Se alguém lhe perguntasse por que Nosso Senhor instituiu a Missa, o que você diria? Você seria capaz de explicar a essa pessoa por que a Missa é necessária para que tenhamos um relacionamento apropriado com Deus [1]?

Depois da tragédia cósmica de Adão e Eva, a espécie humana mergulhou nas trevas, na miséria e na culpa. Cada um de nós sofre dessa tragédia; porém, não podemos salvar a nós mesmos. É por isso que precisamos de um salvador. Jesus Cristo nos libertou do abismo do pecado e da morte por meio dos mistérios de sua vida e, acima de tudo, de sua morte na Cruz, quando se ofereceu ao Pai num ato de amor infinitamente agradável. Ele nos liberta do mal e nos dá acesso à eternidade nos sacramentos da Igreja.

Como Deus é nosso criador, redentor e santificador, nós devemos tudo a Ele. Temos uma dívida de justiça e amor para com Ele que jamais poderemos pagar de um modo que seja digno de sua imensa bondade e dos dons que Ele nos dá. Nós nunca poderemos adorá-lo ou agradecer-lhe o bastante. Acima de tudo, precisamos estar unidos a nosso Redentor em seu sacrifício na Cruz, de modo que a vitória obtida para a humanidade em geral possa ser aplicada a cada um de nós em particular. A vitória de Cristo sobre o pecado e a morte se torna nossa quando nos tornamos um com Ele.

Por isso a Missa é uma obra-prima da sabedoria e da misericórdia de Deus. Nela, Nosso Senhor torna presente seu sacrifício na Cruz pela oferta do mesmo Corpo e Sangue que foram oferecidos ao Pai pela nossa salvação. Ele anula os dois mil anos que nos separam do Calvário e nos leva até a sua Cruz, suas chagas sagradas, seu Sangue precioso, seu Coração trespassado.

Quando nos unimos livremente a essa oferta pelas mãos do sacerdote, rendemos a Deus a glória e a honra que Ele merece, o culto que lhe é devido e que jamais poderíamos oferecer por conta própria. O Pai olha para nós e diz: “Vós me destes aquilo que me agrada — meu único Filho, em quem ponho minha afeição”. É por isso que a Missa é a oração mais perfeita e a coisa mais excelente que nós podemos oferecer a Deus.

Assim sendo, é possível entender por que foi muito conveniente que surgisse na Igreja Católica a celebração diária da Missa por cada sacerdote: tais ofertas multiplicam e distribuem os efeitos dessa única e sagrada oblação continuamente, no tempo e no espaço, a todos nós que dela tão avidamente necessitamos.

=== INSTRUÇÕES E REQUISITOS ===
Segundo o trecho sobre a Missa, por que foi conveniente que surgisse na Igreja Católica a celebração diária da Missa por cada sacerdote? Responda em uma a três frases.

=== LINHAS FORNECIDAS ===

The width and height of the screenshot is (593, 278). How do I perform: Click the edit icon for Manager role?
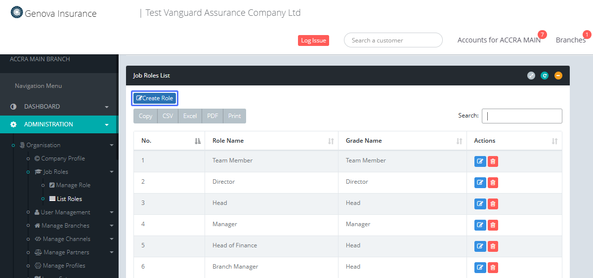480,225
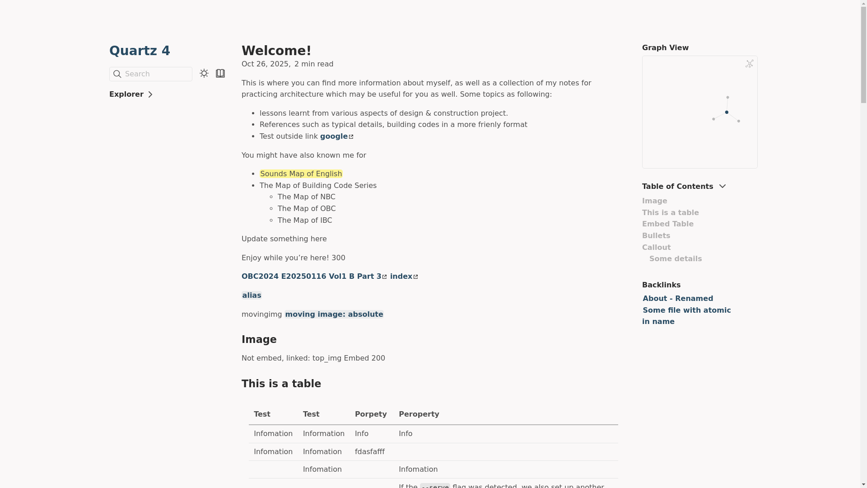Follow the 'moving image: absolute' link
Screen dimensions: 867x488
[x=334, y=314]
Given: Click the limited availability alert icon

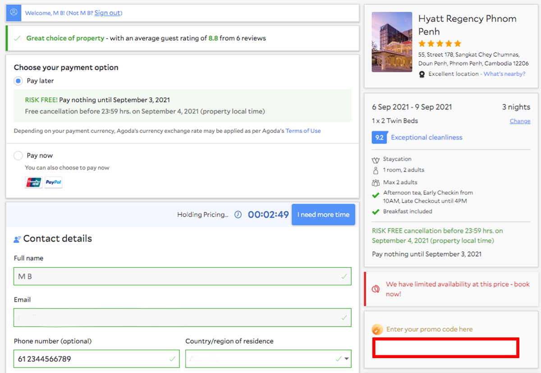Looking at the screenshot, I should click(x=376, y=289).
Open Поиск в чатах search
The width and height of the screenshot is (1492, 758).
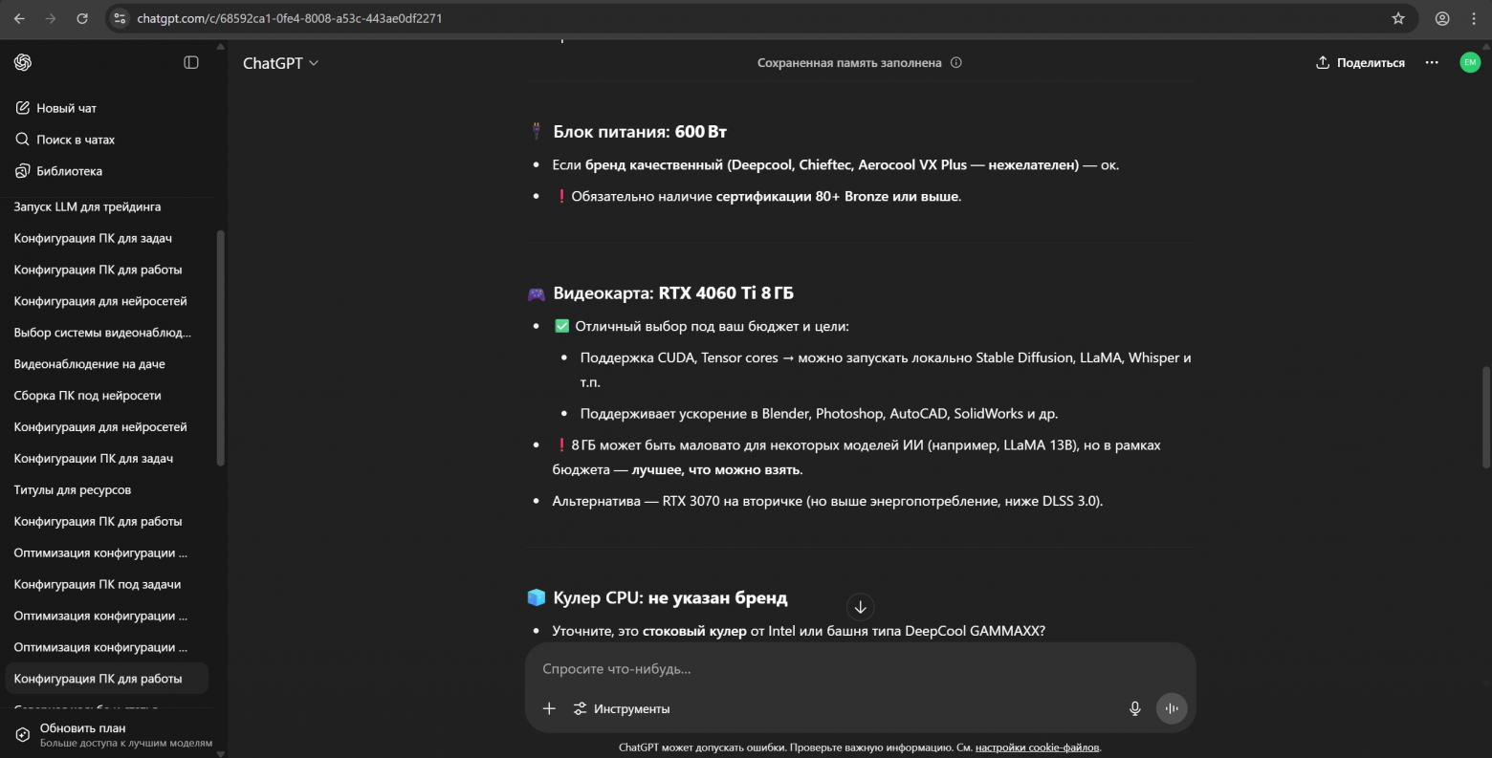(75, 140)
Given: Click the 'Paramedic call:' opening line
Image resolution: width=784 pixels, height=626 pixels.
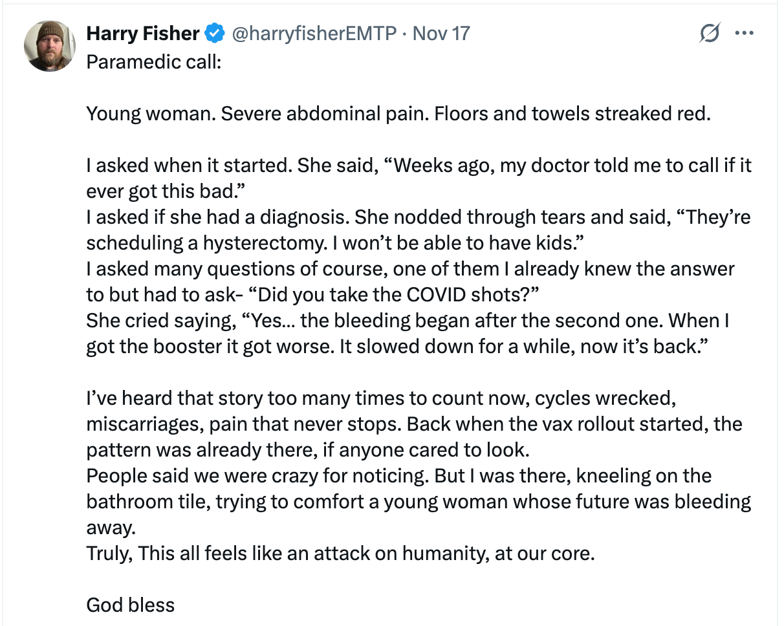Looking at the screenshot, I should [154, 62].
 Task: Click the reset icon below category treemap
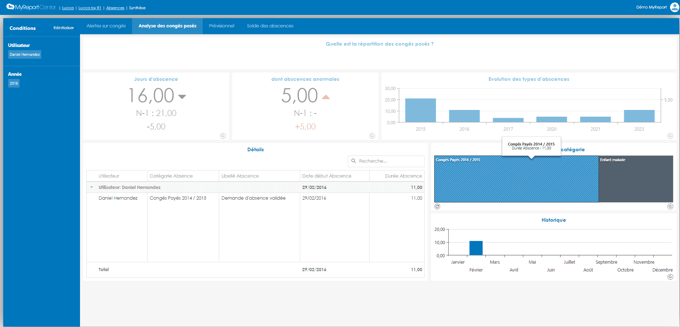(x=437, y=206)
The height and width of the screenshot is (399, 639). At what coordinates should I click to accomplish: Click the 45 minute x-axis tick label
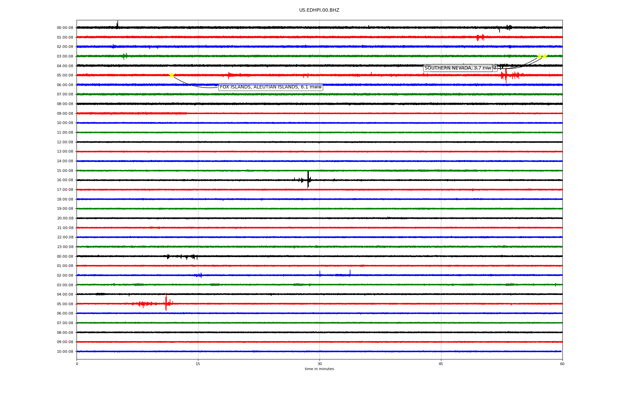(x=441, y=364)
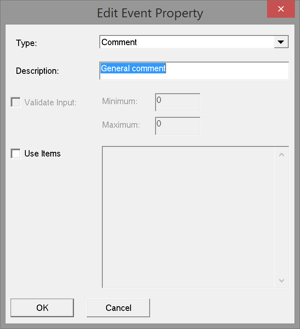This screenshot has width=300, height=329.
Task: Close the Edit Event Property dialog
Action: coord(281,10)
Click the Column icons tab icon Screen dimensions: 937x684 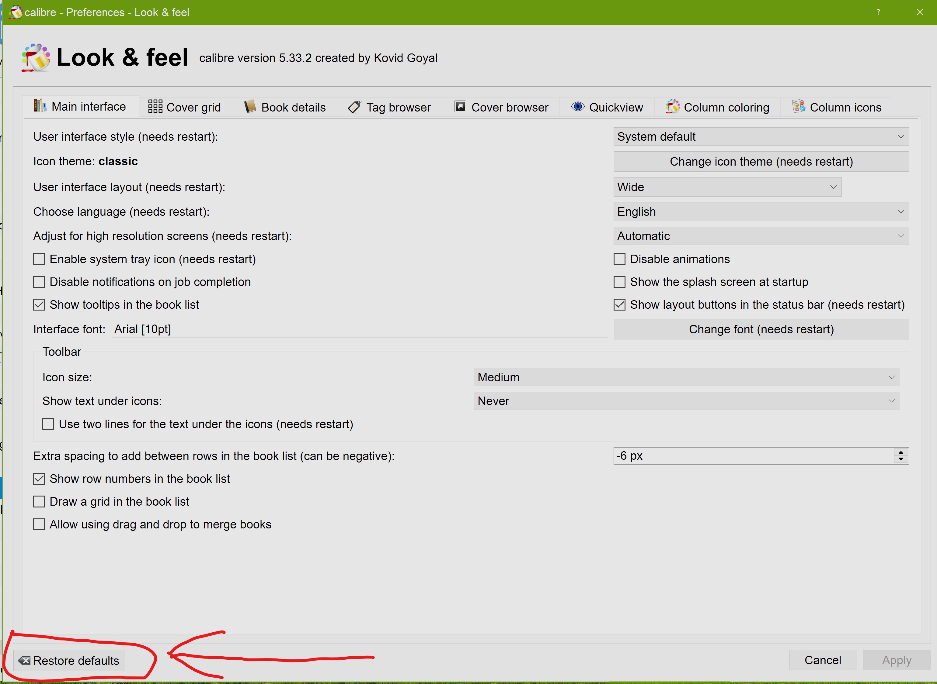pos(799,106)
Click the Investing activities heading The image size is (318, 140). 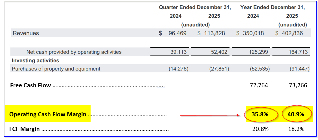tap(36, 61)
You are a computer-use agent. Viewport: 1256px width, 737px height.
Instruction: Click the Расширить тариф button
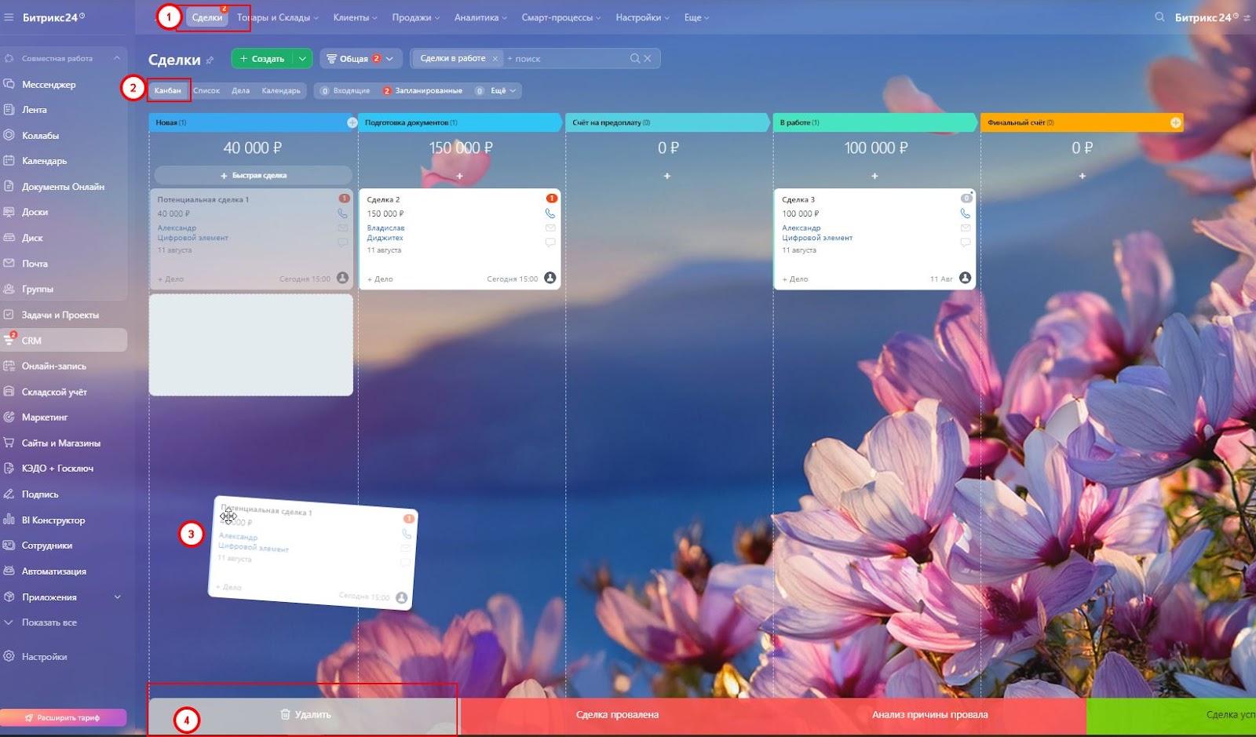(63, 717)
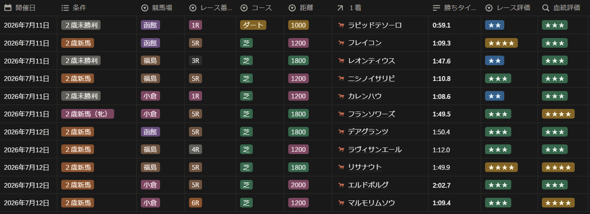Click the horse icon next to ラピッドテソーロ
Viewport: 590px width, 214px height.
[x=341, y=25]
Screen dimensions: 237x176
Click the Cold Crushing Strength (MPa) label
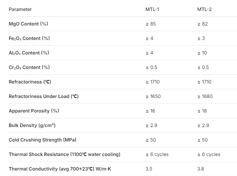(43, 140)
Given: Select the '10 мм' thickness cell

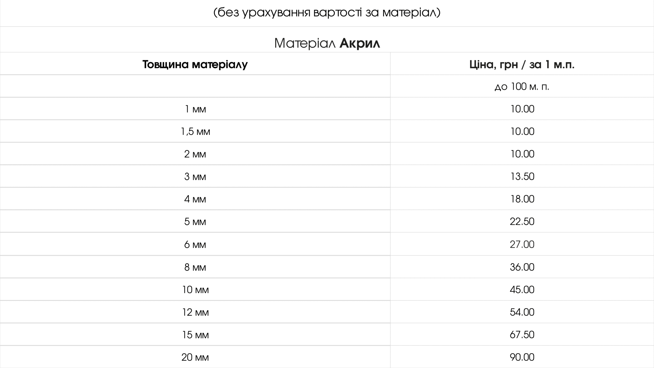Looking at the screenshot, I should (x=195, y=290).
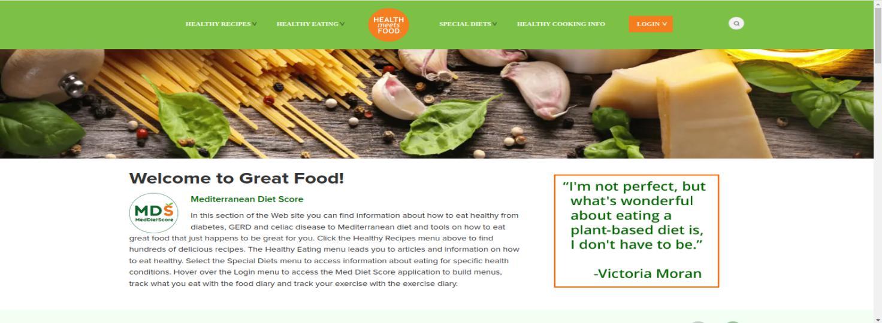Go to Healthy Cooking Info

[x=561, y=24]

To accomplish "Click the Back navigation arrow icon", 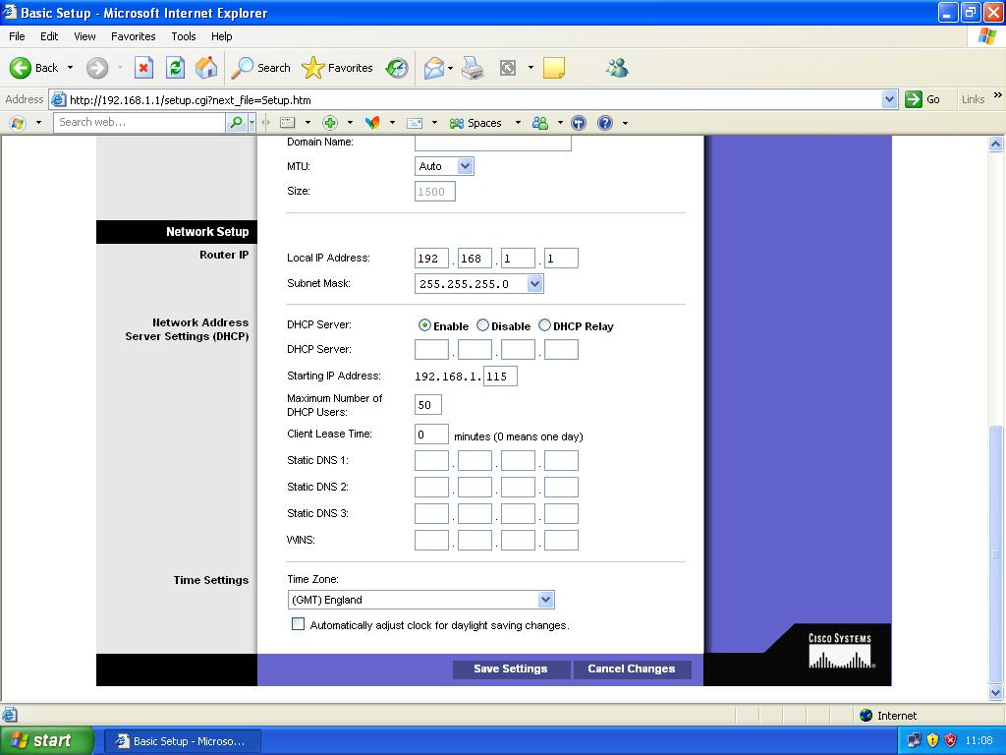I will pyautogui.click(x=22, y=68).
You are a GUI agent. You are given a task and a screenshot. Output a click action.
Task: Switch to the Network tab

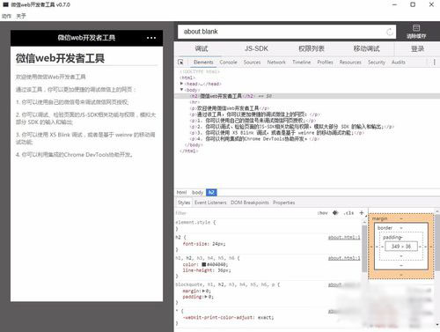coord(276,63)
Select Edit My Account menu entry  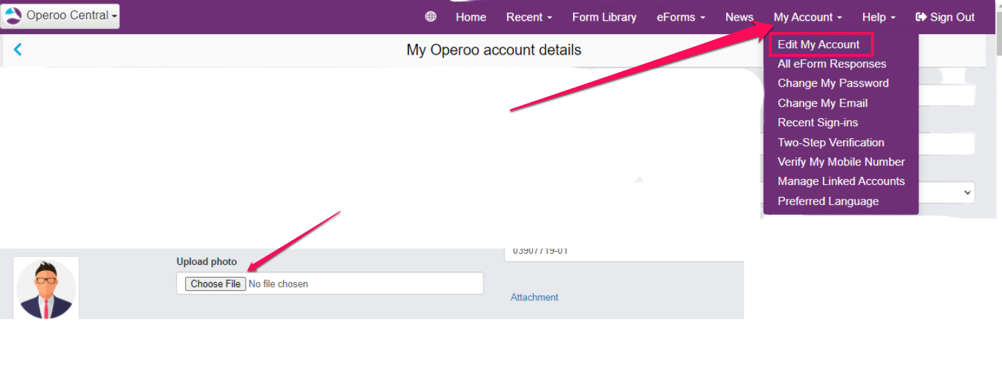pyautogui.click(x=818, y=45)
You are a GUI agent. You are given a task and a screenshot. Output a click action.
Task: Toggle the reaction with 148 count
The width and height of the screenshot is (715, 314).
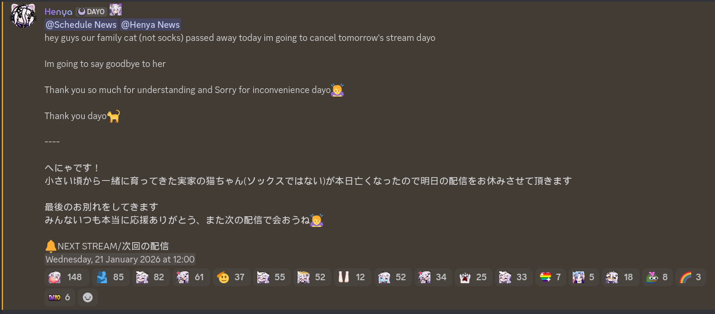click(x=66, y=277)
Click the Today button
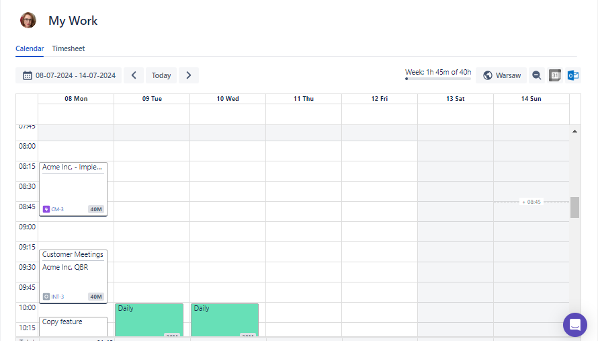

=== EXERCÍCIO RESOLVIDO ===
Foi conveniente porque essas ofertas multiplicam e distribuem continuamente, no tempo e no espaço, os efeitos da única e sagrada oblação a todos nós, que dela tão avidamente necessitamos.